Nearly every Saturday during my sophomore year of college, my roommate and I would subject ourselves to a take-no-prisoners Indian buffet. Was it good? It had its moments, not the least of which was the grueling walk back to the dorm, the painful wait for the elevator doors to close, and the unambitious notion that it was only 12pm by the time we returned. It was also the source of my weekly intake of vegetables and kheer. The kicker was that the restaurant was signatory (now there’s a pompous way to say it) to my college meal plan, and unlike the other participating restaurants, the waitstaff weren’t ex-cons. Now you know what I’m thinking the next time we play 20 questions.

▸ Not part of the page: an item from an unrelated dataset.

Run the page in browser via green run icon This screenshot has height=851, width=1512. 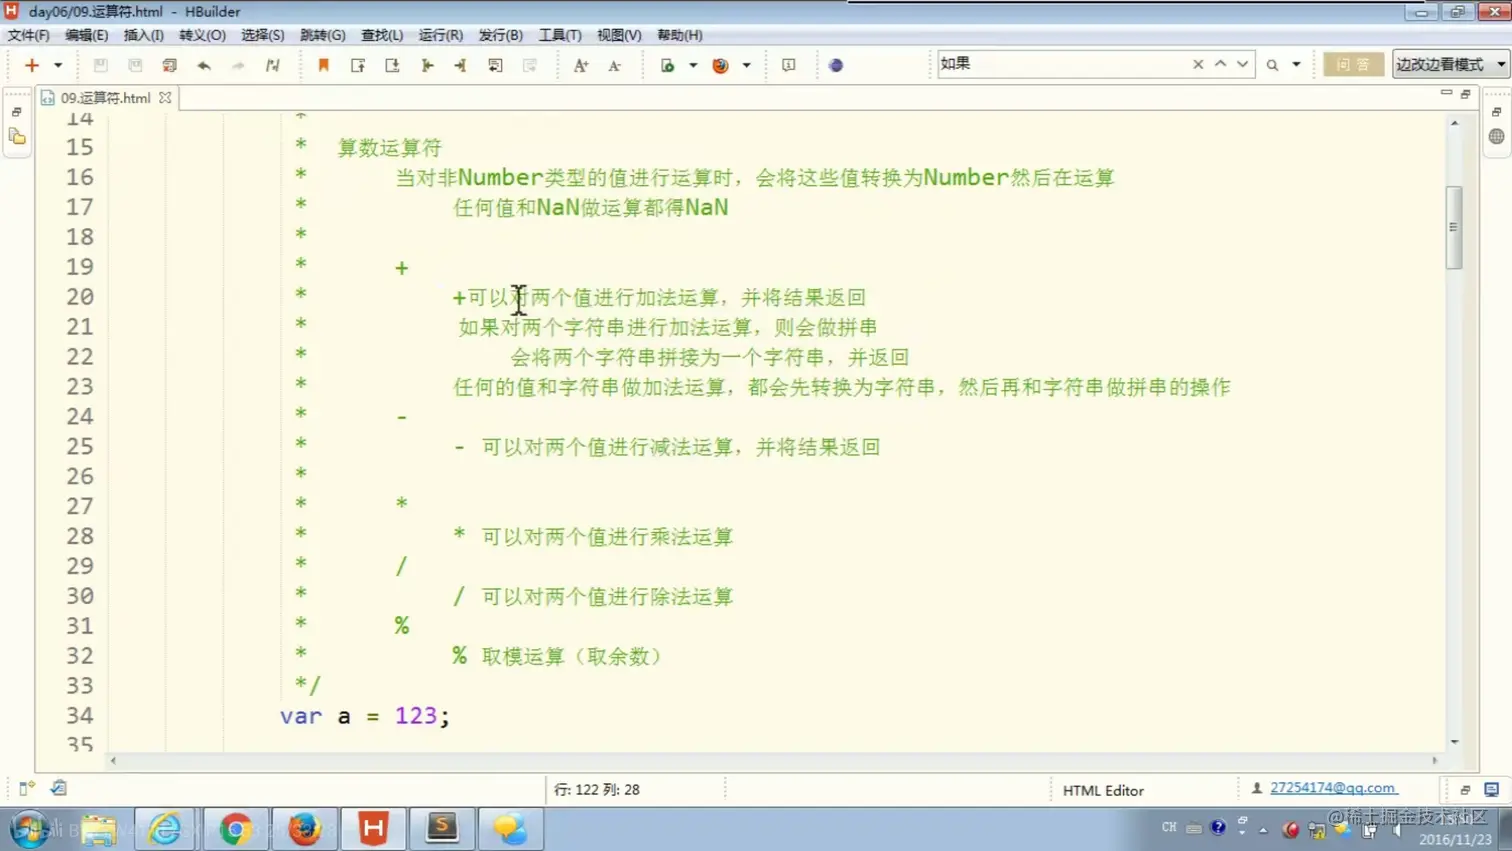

As you can see, at one point in my life, I had a weakness for buffets. Ostensibly, quality and hygiene were non-issues for me, but many other might be turned off by food that has been sitting around for hours and exposed to the great plagues of yesteryear. I mean it. The next time you decide to join the mosh pit in front of the king crab legs tray, think about which other patrons planted their legs on them first. Or hands, that’s much more likely.
So, the question of the day is, if you went to an all-you-care-to-eat buffet, one that defied fundamental restaurant logic and offered numerous cuisines from all over the world, what would occupy your plate(s)? The photos below detail my desired foods at the Le Meridien hotel buffet in Jakarta in February 2008. Do all of those items still get the welcome mat treatment? Check plus for yes, 不要 bùyào (don’t want it) for no. Let’s browse:
Dish #1: Alhamduli Middle Eastern Food. Oh wait, there’s some Greek present too. Tabouli, moussaka, hummus, and pita. Hint: Le Meridien has an in-house Lebanese restaurant. In other words, check PLUS.
Dish #2: We’re off to a good start, everything is drowning in olive oil. Check PLUS there. I spot grilled eggplant, olives and avocado, and what appears to be a straggler piece of mayonnaise fusili. Everything gets a check, save for the intruder.
Dish #3: Uh oh, this somewhat proves that I was in East Asia for a bit- the shell is still on the shrimp, and the peel is attached to the limes. Why did I go overboard with the limes anyway? Cholesterol, what’s that? All in all, a good choice. Check.
Dish #4:Here’s where things get real. In theory, I’d want to relive this course again and again. However, it as a petty excuse for a pancake, and how often do you think of Indonesia when you crave blueberry preserves? Or chocolate chips, for that matter? At the time, it worked, but the only constant in the picture is the whipped cream. And…olive oil? No, that’s not even maple syrup. It’s breakfast syrup. Pity us North American expats in Jakarta, won’t you?
What are your mainstays at a buffet? Do we have anything in common, besides gluttony?